Andronikos III Palaiologos


Andronikos III Palaiologos Latinized as Andronicus III Palaeologus, was the Byzantine emperor from 1328 to 1341. He was a son of Michael IX Palaiologos in addition to Rita of Armenia. He was proclaimed co-emperor in his youth, previously 1313, as alive as in April 1321 he rebelled in opposition to his grandfather, Andronikos II Palaiologos. He was formally crowned co-emperor in February 1325, previously ousting his grandfather outright and becoming sole emperor on 24 May 1328.

His reign described the last failed attempts to make-up back the Ottoman Turks in Bithynia and the defeat at Rusokastro against the Bulgarians, but also the successful recovery of Chios, Lesbos, Phocaea, Thessaly, and Epirus. His early death left a power vacuum that resulted in the disastrous civil war between his widow, Anna of Savoy, and his closest friend and supporter, John VI Kantakouzenos, main to the establishment of the Serbian Empire.

Succession and legacy


Andronikos III died at Constantinople, aged 44, on 15 June 1341, possibly due to chronic malaria, and was buried in the Hodegon Monastery after lying in state at the Hagia Sophia. Historians contend that his reign ended with the Byzantine Empire in a still-tenable situation and broadly form not implicate deficiencies in his leadership in its later demise. John V Palaiologos succeeded his father as Byzantine emperor, but at only nine years of age, he call a regent.

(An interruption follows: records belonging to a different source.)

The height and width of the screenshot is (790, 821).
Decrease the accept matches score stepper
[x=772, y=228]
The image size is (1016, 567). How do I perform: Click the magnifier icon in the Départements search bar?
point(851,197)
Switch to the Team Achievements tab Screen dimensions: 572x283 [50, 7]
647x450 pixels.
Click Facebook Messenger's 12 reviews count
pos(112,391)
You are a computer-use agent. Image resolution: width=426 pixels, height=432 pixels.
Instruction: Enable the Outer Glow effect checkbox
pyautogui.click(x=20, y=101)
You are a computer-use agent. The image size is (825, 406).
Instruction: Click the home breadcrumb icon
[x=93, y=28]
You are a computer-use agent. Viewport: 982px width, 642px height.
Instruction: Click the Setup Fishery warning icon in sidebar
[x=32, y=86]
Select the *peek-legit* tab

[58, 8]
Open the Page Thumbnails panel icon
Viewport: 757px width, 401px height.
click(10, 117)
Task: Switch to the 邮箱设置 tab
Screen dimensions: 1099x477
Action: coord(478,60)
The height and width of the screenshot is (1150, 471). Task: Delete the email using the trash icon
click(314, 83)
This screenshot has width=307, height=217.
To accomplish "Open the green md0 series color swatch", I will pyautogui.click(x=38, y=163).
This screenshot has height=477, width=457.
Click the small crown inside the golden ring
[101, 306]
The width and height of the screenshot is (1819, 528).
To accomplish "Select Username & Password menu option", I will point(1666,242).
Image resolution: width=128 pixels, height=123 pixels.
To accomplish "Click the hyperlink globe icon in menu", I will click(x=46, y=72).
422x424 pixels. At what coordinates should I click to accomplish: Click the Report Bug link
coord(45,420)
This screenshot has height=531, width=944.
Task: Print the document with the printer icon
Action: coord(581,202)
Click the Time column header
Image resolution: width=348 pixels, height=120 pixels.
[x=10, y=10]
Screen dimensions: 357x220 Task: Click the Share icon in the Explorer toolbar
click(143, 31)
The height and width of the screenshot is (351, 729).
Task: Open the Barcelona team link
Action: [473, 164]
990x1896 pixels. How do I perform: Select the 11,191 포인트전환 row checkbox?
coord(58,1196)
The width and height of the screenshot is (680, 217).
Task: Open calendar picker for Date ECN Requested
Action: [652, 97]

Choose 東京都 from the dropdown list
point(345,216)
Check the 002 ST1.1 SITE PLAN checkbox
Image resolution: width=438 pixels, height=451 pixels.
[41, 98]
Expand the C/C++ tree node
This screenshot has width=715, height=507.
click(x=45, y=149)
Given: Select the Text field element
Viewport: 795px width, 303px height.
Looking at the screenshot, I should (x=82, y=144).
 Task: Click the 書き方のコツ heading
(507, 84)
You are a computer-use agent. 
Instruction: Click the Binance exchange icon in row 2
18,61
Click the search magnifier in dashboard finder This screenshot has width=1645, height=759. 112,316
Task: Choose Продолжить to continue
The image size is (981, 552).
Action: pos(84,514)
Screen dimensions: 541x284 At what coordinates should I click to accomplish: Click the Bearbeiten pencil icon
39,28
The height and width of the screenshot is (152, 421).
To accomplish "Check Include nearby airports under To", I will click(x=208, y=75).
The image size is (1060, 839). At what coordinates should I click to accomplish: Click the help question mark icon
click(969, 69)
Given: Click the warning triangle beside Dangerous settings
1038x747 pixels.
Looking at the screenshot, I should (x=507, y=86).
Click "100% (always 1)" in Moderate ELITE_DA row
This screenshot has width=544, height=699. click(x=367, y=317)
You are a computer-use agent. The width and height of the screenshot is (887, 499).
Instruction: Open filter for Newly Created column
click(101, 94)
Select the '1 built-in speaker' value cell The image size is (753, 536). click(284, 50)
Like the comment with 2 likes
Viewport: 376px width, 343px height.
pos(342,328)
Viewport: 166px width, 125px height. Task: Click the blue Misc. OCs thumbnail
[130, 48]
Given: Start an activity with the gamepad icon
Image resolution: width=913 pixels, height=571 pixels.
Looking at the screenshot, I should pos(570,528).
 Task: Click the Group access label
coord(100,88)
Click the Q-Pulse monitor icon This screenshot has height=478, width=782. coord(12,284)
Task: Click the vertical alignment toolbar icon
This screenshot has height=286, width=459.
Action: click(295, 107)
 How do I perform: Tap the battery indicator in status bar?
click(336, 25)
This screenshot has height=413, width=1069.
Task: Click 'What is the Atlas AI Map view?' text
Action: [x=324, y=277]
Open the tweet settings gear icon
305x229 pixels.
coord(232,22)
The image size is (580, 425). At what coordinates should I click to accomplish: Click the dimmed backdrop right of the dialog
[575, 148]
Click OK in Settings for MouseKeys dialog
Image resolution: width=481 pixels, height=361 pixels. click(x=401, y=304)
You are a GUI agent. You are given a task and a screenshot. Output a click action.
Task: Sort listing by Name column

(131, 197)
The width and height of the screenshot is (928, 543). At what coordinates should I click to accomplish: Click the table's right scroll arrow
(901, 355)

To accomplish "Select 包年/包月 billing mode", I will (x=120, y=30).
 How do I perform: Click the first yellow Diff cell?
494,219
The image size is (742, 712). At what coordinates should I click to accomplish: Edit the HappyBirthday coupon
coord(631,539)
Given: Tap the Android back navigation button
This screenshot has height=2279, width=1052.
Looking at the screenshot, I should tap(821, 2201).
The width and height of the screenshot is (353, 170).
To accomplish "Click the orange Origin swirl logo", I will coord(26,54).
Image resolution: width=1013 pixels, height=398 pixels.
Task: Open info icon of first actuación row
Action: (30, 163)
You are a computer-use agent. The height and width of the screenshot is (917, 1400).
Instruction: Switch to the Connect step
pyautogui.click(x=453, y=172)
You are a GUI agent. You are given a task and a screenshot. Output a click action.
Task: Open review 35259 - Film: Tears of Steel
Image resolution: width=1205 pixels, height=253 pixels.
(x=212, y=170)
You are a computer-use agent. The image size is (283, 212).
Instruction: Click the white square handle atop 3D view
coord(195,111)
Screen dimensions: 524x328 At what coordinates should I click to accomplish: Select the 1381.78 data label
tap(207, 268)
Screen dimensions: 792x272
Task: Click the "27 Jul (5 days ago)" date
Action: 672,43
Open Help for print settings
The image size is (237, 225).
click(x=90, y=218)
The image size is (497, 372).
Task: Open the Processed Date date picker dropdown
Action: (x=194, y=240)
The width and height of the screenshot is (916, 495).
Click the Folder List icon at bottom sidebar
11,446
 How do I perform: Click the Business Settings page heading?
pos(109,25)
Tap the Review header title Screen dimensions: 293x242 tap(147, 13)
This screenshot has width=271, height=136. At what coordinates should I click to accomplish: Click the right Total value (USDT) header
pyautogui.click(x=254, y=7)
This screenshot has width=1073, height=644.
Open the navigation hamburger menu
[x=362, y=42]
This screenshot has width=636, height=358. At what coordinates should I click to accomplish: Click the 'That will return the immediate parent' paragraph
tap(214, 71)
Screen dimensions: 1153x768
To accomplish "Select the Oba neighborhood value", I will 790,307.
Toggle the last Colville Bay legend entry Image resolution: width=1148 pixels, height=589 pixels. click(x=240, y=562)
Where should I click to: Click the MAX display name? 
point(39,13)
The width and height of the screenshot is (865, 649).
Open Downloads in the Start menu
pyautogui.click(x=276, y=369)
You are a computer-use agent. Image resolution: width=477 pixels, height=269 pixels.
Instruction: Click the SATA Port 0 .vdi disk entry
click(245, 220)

The energetic campaigns of emperor Andronikos III simply lacked sufficient strength to defeat the imperial enemies and led to several significant Byzantine reverses at the hands of Bulgarians, Serbians, and Ottomans. Andronikos III nevertheless submission active authority and cooperated with a person engaged or qualified in a profession. administrators. Under him, the empire came closest to regaining a position of power to direct or introducing in the Balkans and Greek peninsula after the Fourth Crusade. The loss of a few imperial territories in Anatolia, however, left the Ottoman Turks poised to expand into Europe.

Within a few months after the death of Andronikos III, controversy over the right to spokesperson the regency over the new emperor John V Palaiologos and the position of John Kantakouzenos as all-powerful chief minister and friend of Andronikos led to the outbreak of the destructive Byzantine civil war of 1341–47, which consumed the resources of the empire and left it in an untenable position. The weakened Byzantine Empire failed to prevent the structure of the Serbian Empire or, more ominously, the Ottoman invasion of Europe.